■ **OBJECTIVE**
In the part of the data that opens with the line containing "You are a GUI" and closes with the line containing "tap(394, 171)", switch "warning triangle icon" to "alert triangle icon" and leave everything else unchanged. Return only those lines.
— START DATA EXTRACT —
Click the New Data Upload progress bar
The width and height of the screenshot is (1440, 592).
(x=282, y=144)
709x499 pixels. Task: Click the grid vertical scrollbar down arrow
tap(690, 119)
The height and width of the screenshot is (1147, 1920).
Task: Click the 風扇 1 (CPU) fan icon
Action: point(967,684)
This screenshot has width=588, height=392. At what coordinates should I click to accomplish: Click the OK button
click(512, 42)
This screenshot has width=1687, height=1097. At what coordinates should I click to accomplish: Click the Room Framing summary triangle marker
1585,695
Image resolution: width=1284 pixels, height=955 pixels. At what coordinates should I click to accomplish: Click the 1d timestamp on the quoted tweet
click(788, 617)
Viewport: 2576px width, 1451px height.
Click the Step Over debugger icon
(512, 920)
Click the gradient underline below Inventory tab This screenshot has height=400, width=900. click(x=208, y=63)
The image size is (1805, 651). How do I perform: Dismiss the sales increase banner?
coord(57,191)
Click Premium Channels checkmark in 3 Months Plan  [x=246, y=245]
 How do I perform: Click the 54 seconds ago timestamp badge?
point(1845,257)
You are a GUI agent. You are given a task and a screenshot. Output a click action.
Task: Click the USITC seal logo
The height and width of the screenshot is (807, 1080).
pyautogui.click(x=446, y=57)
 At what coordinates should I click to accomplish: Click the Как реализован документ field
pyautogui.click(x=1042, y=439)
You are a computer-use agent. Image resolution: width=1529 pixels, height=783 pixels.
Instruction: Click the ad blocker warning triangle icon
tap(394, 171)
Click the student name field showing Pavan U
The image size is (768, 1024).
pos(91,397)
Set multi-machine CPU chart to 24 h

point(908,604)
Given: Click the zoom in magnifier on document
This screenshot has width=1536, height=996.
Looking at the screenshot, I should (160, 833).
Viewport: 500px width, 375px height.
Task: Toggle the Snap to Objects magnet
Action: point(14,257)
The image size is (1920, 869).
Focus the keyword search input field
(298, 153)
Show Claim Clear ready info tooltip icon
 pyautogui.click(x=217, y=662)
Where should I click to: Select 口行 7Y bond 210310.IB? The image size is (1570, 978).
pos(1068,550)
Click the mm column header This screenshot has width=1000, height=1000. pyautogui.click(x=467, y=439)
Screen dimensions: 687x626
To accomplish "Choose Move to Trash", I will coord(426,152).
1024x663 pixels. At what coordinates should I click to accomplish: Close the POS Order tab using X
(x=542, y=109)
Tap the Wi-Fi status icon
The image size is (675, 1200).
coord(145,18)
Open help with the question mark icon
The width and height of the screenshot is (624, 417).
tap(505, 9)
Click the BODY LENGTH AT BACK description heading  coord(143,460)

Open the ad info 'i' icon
— END DATA EXTRACT —
■ **RESULT OF THIS TASK**
You are a GUI agent. You are given a task and a screenshot. Output a click action.
Task: Click the USITC seal logo
The height and width of the screenshot is (807, 1080).
pyautogui.click(x=446, y=57)
 At what coordinates should I click to accomplish: Click the Как реализован документ field
pyautogui.click(x=1042, y=439)
You are a computer-use agent. Image resolution: width=1529 pixels, height=783 pixels.
Instruction: Click the ad blocker alert triangle icon
tap(394, 171)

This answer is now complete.